Mendiants et pauvreté en Inde - Namasté un Voyage en Inde

Mendiants et pauvreté

 L'Inde compte un milliard d'habitants, le dernier recensement de 2001 l'annonce officiellement. On estime à au moins 200 millions de personnes, les classes sociales aisées ou riches. On dénombre aussi des centaines de millions de gens modestes. Mais incontestablement, le niveau de vie progresse dans le pays. Des études sur ce sujet ont récemment été publiées, qui montrent qu'en sept ans, le nombre de pauvres aurait regressé de 60 millions de personnes, ce qui est considérable.

 

Les préjugés sur ce sujet de la pauvreté en Inde sont tenaces. Combien de nos compatriotes n'ont-ils de ce grand pays que cette vision réductrice ? L'on ne niera évidemment pas que la misère la plus sordide, la plus choquante, puisse agresser le visiteur non préparé. Mais on constatera aussi que les actions humanitaires largement médiatisées en Europe (Mère Theresa, Dominique Lapierre, etc.) contribuent involontairement à implanter dans l'esprit des occidentaux l'idée que l'Inde est un pays épouvantable...

 

Sans aller jusqu'à cette caricature, il est certain que l'Inde compte d'innombrables petits métiers urbains, d'innombrables paysans dont beaucoup vivent à la limite de l'indigence. L'Inde est encore largement rurale (plus de 50 % de la population) et l'on dit que le pays aurait six cent mille villages. Quant aux vrais pauvres, en ville comme dans les campagnes, ils sont tellement pauvres que vous ne pouvez imaginer ce dont il s'agit.

 

Ne vous étonnez pas d'en voir, il y en a. Ne vous étonnez pas non plus d'être sollicité, dans les lieux où les touristes défilent. Mais soyez conscient également que les gens, la plupart du temps des enfants dépenaillés, sales comme des poux, ou de malheureuses femmes affublées d'un bébé chassieux, exercent une sorte de métier quand ils vous harcèlent. Cette mendicité organisée, souvent racoleuse, est irritante et elle présente l'inconvénient majeur d'occulter la misère silencieuse et affreuse de millions de personnes. Réservez surtout votre compassion aux lépreux, parias parmi les parias, ou aux infirmes bien que malheureusement leur état ait parfois été délibérément provoqué.

 

Vous serez, un peu trop souvent à votre goût, abordé avec insistance par des enfants qui vous demanderont stylobilles, bonbons, chocolat, argent... Donnez à bon escient; certains disent de ne jamais rien donner, car vous contribuez ainsi à transformer ces enfants en mendiants définitifs.

 

Si votre mauvaise conscience d'occidental vous démange, ne vous dédouanez pas d'une pièce de cinq roupies une fois de temps à autre. Il existe d'excellentes organisations d'aides, où vos dons seront bien utilisés pour nourrir des nécessiteux, alphabétiser les enfants, apprendre un métier permettant aux exclus, tels que les lépreux, de se réinsérer et de trouver enfin un peu de dignité.  
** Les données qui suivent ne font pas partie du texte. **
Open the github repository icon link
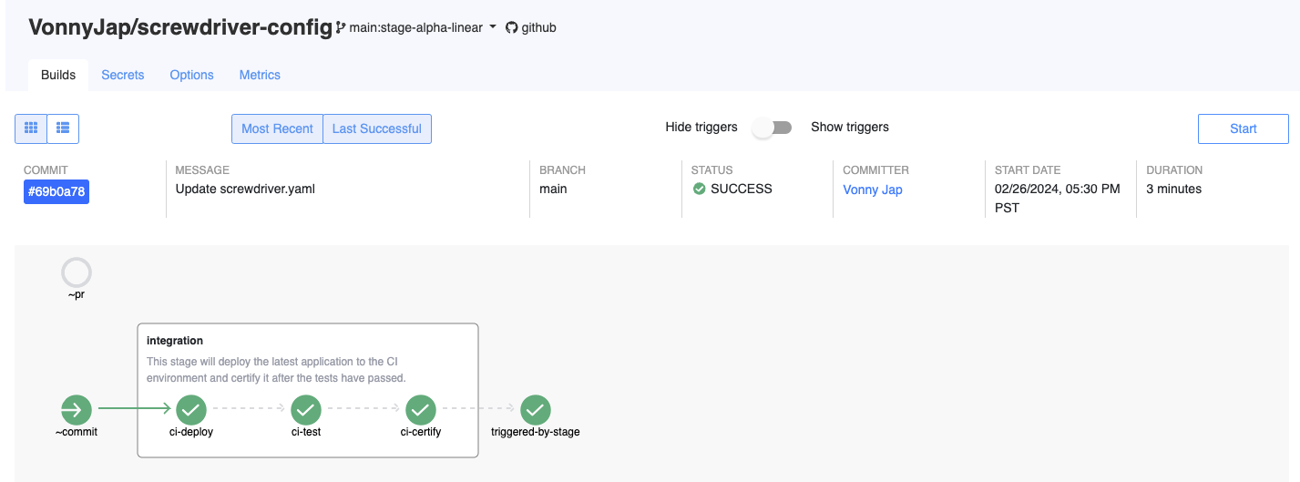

Si vous ne suivez pas ces conseils, faites un minimum : ne donnez pas de bonbons aux enfants. Au mieux, ils les revendront, au pire, ils les mangeront et auront des caries qu'ils n'auront pas les moyens de faire soigner.

 

On complètera ce sujet en précisant que ces pauvres ne "travaillent" même pas pour eux. Regardez : vous donnez, disons un petit savon, à une gamine. Dans les secondes qui suivent, une plus grande vient la rançonner...  

N'oubliez pas non plus que ces miséreux sont quasiment toujours des intouchables : aucun indien de caste, même ultra-pauvre, n'ira mendier à un étranger, ou le harceler en le touchant.

 

 

Conclusion : vous n'êtes pas le Père Noël ni Mère Theresa. Ne vous révoltez pas contre l'injustice sociale, c'est parfaitement inutile, et vous pouvez faire beaucoup mieux que de jouer l'important devant des amis dans une soirée, à votre retour, en expliquant, avec force détails, le choc qu'a pu ressentir votre sensibilité...

 

Enfin, surtout, surtout, n'ayez pas le complexe du "riche civilisé" dans un monde de pauvres. Primo : il y a beaucoup d'Indiens infiniment plus riches que vous ne serez jamais, deuxio : nous n'avons pas, et de loin, le monopole de la civilisation... Pauvreté n'est pas indigence mentale.